JollyHolly30 · 03/06/2021 13:53

It's definitely back on the amber list, just announced.

RedcurrantPuff · 03/06/2021 13:53

People dying of Covid and suffering long Covid are clearly dreadful things but it doesn’t mean that people still aren’t allowed to be upset or vent about other things.

QuimReaper · 03/06/2021 13:54

OP, Portugal is still welcoming UK visitors as far as I know. Amber restrictions only apply on their return, so they'll need to pay for testing and quarantine when they get back (10 days, or 5 if they pay for an additional test). There is nothing stopping people flying to amber countries if they'll have us.

DreamingNow · 03/06/2021 13:55

@ThursdayWeld

Ah, it's the old "people who don't agree with me lack compassion!" argument. Lots more of them atm.
Nope nothing to do with not agreeing with other posters.

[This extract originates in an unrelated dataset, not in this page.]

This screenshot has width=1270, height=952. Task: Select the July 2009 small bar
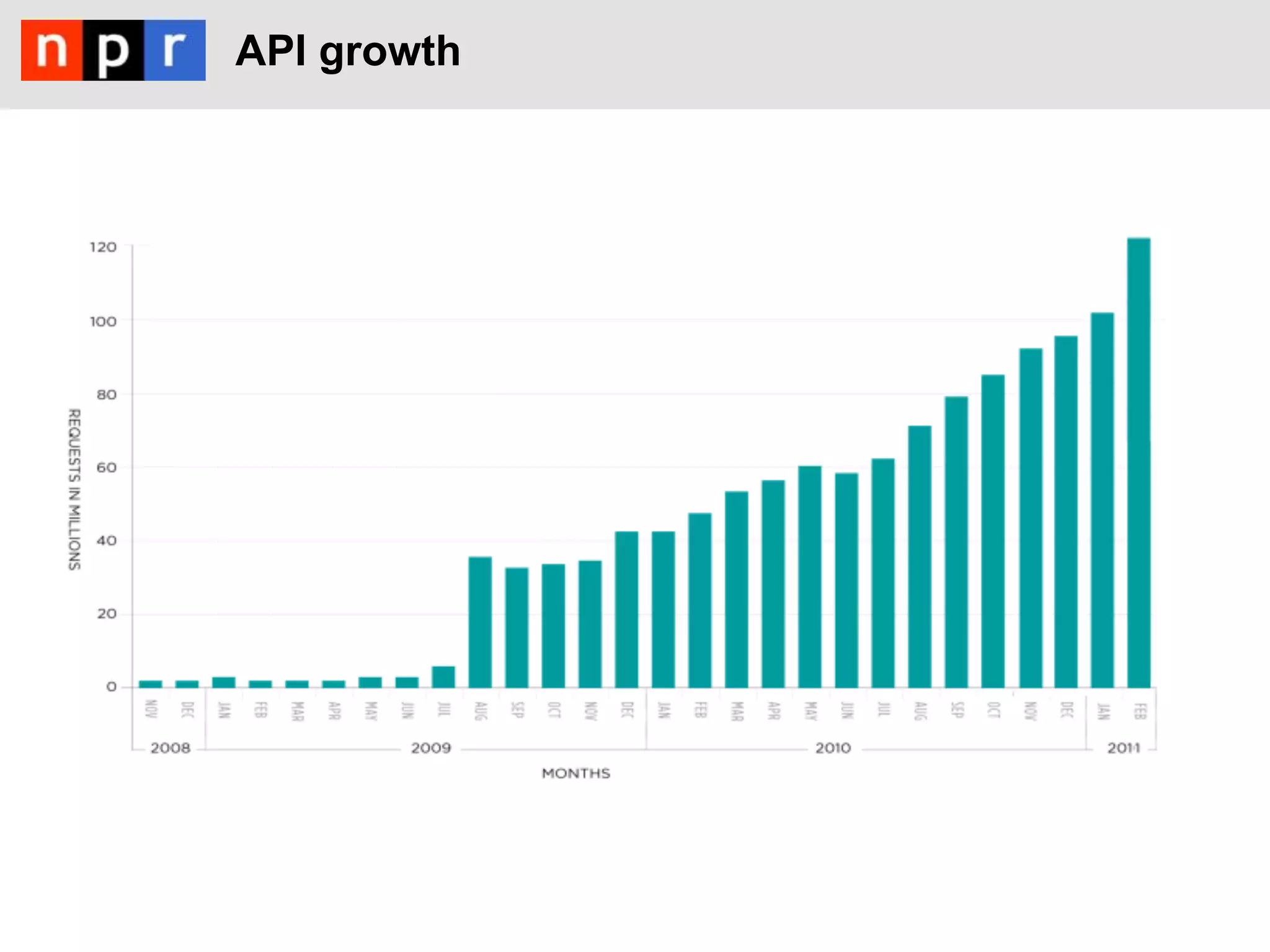[x=443, y=677]
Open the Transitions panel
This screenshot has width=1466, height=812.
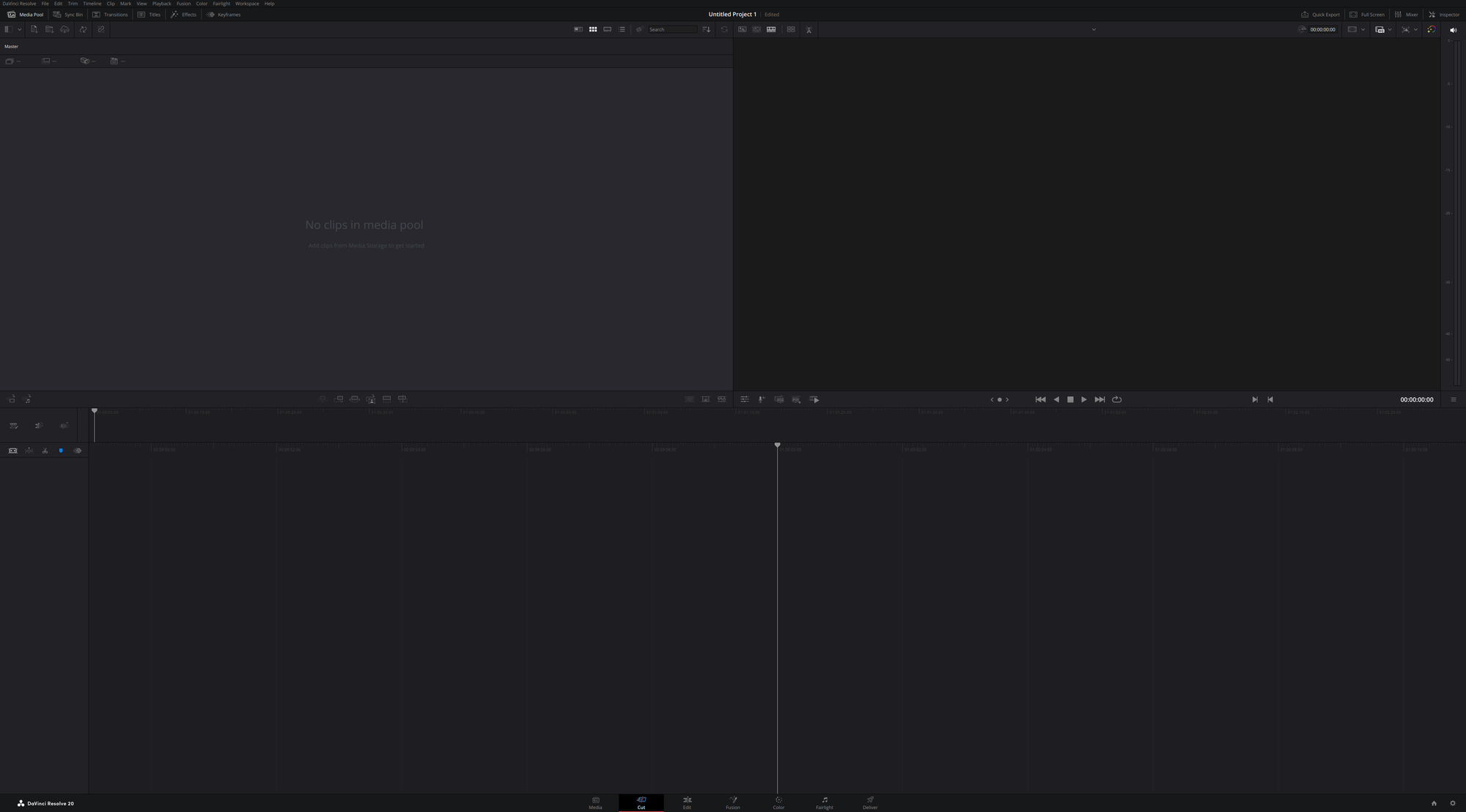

But when someone posts on something that is clearly and difficult and touchy subject, such nit seeing her parents for more than 1 year, answering with sneering or telling her she is just whinging etc... basically telling her SHE is the one who is carp is showing a total lack of compassion.

To be honest, if you actually think that not agreeing with a poster allows you o be rude and harsh, then you are part of the problem. You can say the same thing in a nice and respectful way.